Ericsson Drone

UScellular and Ericsson are testing 5G and drone technology “at altitude” to determine how the connectivity that the drone experiences differs from connectivity on the ground.

The initial trials involved a visual line of sight operations. A drone outfitted with a 5G smartphone and RF measurement equipment flew between two commercial cell towers in Beloit, WI. The gear measured signal strength and quality, upload and download speeds and latency at different altitudes. Low and high band spectrum was measured.

According to Ericsson, the testing could lead to use cases in many industries.

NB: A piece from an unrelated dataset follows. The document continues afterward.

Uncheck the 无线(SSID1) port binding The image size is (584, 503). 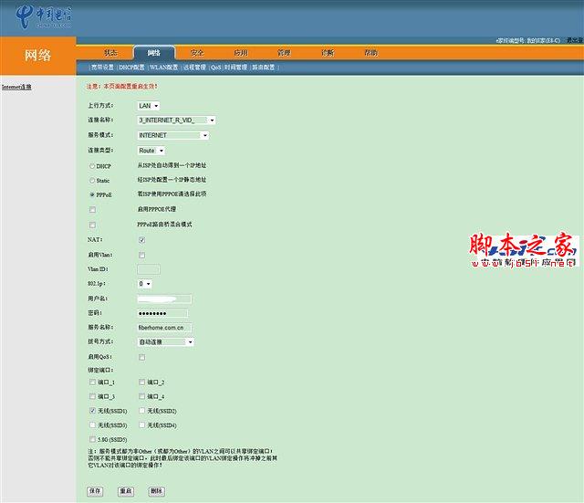[x=92, y=411]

One early use case for 5G outfitted drones is examining structures. These can be telecommunications towers, barns, silos, water towers or other structures. According to a press release, this type of inspection can be done without connectivity. Adding it, though, enables the inspections to go beyond a pilot’s line of sight view and data can be live streamed over the network, enabling more efficient and useful inspections.

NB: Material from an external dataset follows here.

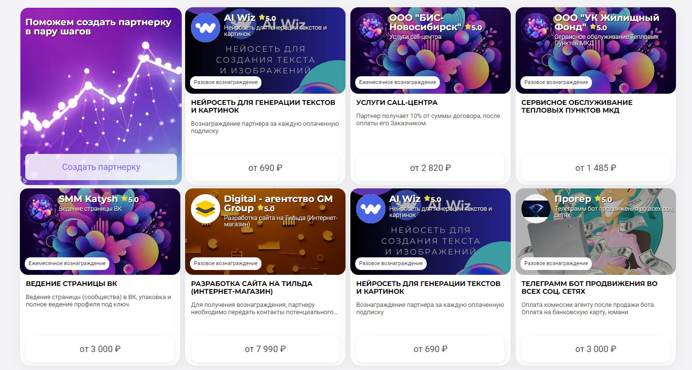Click the purple growth chart banner image
This screenshot has height=370, width=692.
click(101, 96)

“Testing our wireless connections at altitude can set the stage for future connectivity of drones in the air, providing command and control capability along with enabling real-time image and data sharing to be easier, faster and safer,” Narothum Saxena, UScellular’s vice president of technology strategy and architecture, said in the press release. “We believe that our network can help drones fly in an optimal way if they have connectivity, and with Ericsson’s support, we will continue to drive innovation that can help enhance our customers’ wireless experience.”

UScellular’s interest in drones goes back at least two years. In November 2020 CEO Laurent Therivel said during an earnings call that the company was working with drone companies “to understand what the needs and the use cases are going to be there.” The comments were as he was updating investors and analysts on the company’s 5G plans.

Drones seem to be a fruitful avenue for carriers developing their 5G use cases. Drones can go places that humans can’t – or don’t particularly want to, such as to disaster areas.